(SUPPLIED ENTRIES)

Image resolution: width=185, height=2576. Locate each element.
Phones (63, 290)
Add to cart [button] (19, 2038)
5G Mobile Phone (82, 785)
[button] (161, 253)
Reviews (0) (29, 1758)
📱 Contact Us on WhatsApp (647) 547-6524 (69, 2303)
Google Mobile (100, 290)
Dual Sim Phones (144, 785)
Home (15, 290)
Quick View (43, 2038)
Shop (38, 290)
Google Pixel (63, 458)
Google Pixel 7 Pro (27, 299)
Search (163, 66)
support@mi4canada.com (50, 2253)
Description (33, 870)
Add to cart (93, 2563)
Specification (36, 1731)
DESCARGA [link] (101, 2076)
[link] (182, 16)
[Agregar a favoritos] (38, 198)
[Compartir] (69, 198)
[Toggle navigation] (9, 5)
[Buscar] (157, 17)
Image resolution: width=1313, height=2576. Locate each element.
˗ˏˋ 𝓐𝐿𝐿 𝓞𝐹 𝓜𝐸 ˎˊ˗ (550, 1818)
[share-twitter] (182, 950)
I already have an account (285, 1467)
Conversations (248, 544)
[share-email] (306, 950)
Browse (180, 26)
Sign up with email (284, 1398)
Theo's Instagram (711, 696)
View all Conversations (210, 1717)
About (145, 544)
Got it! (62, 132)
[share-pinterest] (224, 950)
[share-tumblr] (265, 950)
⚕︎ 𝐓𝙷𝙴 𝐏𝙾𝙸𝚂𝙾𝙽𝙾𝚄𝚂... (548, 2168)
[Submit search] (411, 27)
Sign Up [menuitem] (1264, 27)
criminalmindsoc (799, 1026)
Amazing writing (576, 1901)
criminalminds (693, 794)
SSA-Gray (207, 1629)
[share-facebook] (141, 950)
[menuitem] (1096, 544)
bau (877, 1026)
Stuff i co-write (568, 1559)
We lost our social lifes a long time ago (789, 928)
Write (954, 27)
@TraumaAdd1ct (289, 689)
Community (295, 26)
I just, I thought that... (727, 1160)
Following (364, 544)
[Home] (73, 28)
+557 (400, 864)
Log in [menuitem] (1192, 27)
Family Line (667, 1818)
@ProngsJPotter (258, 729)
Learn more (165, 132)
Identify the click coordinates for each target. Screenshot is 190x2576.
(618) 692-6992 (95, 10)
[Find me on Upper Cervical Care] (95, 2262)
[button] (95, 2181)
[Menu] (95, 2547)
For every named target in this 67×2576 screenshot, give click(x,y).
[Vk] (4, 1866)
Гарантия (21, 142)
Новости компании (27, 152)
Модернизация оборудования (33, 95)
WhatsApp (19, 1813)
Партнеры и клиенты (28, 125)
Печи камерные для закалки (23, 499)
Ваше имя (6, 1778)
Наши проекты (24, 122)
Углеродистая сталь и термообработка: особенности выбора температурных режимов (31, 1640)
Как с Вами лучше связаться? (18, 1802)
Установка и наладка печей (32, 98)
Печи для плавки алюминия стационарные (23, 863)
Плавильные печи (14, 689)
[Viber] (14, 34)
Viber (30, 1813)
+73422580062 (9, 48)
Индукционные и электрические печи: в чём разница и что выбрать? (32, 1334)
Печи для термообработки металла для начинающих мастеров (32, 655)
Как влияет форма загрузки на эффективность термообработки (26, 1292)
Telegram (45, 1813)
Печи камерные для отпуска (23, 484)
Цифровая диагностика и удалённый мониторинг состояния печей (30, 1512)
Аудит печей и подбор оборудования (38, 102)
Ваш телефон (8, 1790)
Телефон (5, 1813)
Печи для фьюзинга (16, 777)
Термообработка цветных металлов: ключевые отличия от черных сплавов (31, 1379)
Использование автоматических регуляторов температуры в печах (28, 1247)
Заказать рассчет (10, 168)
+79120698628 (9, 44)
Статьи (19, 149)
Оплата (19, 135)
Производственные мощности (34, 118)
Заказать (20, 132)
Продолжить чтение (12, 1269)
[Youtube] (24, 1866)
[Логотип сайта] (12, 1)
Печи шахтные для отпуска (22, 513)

(End SUPPLIED ENTRIES)

### INSTRUCTIONS TO FOLLOW
Go through the records and pull out each line that includes the word "click".

### WRITTEN RESPONSE
Identify the click coordinates for each target. Screenshot is 190x2576.
For every named target in this 67×2576 screenshot, give click(x,y).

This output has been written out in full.